Et ce ne serait pas à cause d’un accident de la route, de la clope ou d’une chute dans les escaliers. Ça serait à cause de la haine.
Alors pour se protéger, nous tentons de créer des espaces safe. Des endroits à nous, pour nous retrouver et échapper à la haine. Souvent, ces espaces ne sont pas parfaits, mais ils ont le mérite d’exister. On essaye de faire de belles choses, on prend des initiatives. Mais la preuve est que même dans ces lieux, nous ne sommes pas à l’abri. On peut venir nous chercher, une arme à la main, pour nous faire du mal.

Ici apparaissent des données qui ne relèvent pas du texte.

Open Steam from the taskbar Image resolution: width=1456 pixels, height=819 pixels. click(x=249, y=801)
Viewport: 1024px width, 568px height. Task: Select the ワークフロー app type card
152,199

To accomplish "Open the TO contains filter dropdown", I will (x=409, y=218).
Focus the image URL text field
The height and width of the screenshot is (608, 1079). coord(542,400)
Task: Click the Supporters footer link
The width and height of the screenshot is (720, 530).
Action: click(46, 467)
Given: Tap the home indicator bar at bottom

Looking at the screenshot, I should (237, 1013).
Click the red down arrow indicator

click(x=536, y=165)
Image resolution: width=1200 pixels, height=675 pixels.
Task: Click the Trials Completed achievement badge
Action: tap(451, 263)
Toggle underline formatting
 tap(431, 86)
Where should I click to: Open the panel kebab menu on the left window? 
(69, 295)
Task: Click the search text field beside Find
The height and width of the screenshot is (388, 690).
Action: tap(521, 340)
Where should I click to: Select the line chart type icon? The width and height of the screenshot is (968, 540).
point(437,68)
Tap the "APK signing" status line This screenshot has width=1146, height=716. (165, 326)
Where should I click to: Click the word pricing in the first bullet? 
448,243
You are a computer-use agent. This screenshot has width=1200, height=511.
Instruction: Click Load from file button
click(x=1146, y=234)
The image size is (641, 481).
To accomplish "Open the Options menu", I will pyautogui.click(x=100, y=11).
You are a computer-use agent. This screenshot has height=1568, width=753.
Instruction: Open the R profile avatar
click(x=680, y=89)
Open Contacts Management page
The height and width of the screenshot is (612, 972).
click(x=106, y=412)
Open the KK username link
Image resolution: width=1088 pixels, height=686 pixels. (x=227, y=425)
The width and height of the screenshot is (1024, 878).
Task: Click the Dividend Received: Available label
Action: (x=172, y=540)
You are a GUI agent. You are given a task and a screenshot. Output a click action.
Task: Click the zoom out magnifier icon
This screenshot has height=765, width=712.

Je me rassure en me disant que c’est loin, les États-Unis… C’est de l’autre côté de l’Atlantique. En plus, c’est facile de s’y procurer des armes alors qu’en France, c’est compliqué.
J’ai peur. Pour moi, pour mes proches. L’angoisse me ronge les entrailles, me tord le ventre et me donne la nausée.
Vivre en France ne protège de rien.
J’ai peur. Pour moi, pour mes proches. L’angoisse me ronge les entrailles, me tord le ventre et me donne la nausée.
J’ai peur car notre simple existence provoque la haine. Et nous ne pouvons pas cesser d’exister.
Nous existons. Et nous voulons vivre.